REQUIREMENT:
Find the line in the material below that contains "This screenshot has width=750, height=788.", then give it again, with all later lines, exactly as shown.

[GIVEN INFORMATION — start]

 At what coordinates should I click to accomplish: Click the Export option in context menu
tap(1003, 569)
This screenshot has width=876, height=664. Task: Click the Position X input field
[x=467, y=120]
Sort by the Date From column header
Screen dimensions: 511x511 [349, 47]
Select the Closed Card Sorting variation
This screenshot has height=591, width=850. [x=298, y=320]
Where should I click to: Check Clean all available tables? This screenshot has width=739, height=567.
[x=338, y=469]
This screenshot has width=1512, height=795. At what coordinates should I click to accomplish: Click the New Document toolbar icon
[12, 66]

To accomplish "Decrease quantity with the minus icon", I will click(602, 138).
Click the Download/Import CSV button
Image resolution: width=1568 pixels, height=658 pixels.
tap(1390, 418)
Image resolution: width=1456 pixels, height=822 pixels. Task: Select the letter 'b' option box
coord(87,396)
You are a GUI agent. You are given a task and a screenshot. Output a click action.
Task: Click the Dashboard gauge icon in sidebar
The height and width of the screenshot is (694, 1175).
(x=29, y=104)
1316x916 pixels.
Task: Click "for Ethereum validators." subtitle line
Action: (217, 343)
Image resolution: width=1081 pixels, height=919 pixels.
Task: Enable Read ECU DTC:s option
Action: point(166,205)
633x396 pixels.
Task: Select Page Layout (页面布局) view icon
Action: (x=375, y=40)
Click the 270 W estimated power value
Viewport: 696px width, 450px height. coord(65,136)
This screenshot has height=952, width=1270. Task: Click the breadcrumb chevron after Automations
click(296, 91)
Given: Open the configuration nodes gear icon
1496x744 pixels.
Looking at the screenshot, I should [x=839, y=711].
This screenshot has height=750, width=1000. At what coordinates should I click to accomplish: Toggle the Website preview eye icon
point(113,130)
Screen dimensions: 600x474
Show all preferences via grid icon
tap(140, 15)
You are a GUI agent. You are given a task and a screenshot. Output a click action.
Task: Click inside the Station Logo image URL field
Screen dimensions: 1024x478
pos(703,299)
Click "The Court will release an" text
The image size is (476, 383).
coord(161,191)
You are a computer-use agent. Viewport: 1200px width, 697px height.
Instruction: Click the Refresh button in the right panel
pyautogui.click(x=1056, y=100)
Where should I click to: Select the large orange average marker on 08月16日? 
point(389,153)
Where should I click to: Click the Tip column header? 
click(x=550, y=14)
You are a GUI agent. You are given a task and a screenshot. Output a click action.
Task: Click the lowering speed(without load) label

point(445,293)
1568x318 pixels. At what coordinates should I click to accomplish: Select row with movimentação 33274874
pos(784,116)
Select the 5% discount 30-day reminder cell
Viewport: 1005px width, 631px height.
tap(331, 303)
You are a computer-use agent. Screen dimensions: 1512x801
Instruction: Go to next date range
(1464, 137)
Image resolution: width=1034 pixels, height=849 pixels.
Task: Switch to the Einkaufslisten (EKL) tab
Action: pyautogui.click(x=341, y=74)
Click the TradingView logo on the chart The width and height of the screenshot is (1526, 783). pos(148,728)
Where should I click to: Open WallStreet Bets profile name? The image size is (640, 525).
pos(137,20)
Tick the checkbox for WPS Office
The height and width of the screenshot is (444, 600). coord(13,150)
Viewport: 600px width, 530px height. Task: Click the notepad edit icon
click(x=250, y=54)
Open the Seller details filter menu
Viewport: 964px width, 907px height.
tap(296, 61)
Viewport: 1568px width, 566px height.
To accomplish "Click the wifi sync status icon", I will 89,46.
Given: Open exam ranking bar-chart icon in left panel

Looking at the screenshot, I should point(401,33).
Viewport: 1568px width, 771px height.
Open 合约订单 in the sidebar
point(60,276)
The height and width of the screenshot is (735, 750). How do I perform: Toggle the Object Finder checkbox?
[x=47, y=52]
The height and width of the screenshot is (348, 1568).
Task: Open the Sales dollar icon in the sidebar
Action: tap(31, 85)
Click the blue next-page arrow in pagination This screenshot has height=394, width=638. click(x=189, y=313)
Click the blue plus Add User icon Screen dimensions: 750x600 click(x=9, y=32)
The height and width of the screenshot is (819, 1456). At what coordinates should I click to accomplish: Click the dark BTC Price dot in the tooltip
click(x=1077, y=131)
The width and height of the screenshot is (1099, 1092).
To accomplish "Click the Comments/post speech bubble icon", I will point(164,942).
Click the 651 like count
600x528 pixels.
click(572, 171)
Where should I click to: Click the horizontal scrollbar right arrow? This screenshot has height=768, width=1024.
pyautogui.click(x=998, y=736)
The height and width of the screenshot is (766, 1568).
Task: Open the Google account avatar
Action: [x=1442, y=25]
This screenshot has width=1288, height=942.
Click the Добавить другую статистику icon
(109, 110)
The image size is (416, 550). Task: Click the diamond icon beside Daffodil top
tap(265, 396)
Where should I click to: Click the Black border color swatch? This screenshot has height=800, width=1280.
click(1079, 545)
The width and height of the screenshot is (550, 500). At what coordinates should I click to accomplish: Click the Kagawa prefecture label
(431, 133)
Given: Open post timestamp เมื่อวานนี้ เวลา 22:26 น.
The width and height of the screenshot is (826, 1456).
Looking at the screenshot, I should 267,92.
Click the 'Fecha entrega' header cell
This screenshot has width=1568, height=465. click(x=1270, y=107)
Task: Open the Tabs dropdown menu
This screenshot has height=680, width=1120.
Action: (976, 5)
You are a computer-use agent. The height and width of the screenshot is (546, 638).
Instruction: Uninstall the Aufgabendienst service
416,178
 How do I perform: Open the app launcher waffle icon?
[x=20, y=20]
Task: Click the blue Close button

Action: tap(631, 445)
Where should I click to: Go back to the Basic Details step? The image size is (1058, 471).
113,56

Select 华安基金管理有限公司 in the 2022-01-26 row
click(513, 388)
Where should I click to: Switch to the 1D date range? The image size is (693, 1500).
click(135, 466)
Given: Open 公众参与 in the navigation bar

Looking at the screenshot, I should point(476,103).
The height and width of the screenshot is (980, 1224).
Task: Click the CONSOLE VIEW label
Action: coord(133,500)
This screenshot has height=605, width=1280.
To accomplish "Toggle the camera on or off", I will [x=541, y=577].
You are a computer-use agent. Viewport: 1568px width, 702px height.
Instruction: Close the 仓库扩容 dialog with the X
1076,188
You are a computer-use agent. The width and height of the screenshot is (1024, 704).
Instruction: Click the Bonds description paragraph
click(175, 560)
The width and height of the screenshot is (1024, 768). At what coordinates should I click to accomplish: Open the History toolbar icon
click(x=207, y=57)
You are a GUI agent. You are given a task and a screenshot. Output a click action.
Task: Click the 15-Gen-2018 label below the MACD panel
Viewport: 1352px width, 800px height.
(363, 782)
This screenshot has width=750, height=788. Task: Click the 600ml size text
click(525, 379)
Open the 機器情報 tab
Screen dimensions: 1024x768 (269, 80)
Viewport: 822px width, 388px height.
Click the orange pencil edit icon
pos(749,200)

[GIVEN INFORMATION — finish]

YOUR RESPONSE:
This screenshot has width=750, height=788. Task: Click the 600ml size text
click(525, 379)
Open the 機器情報 tab
Screen dimensions: 1024x768 (269, 80)
Viewport: 822px width, 388px height.
Click the orange pencil edit icon
pos(749,200)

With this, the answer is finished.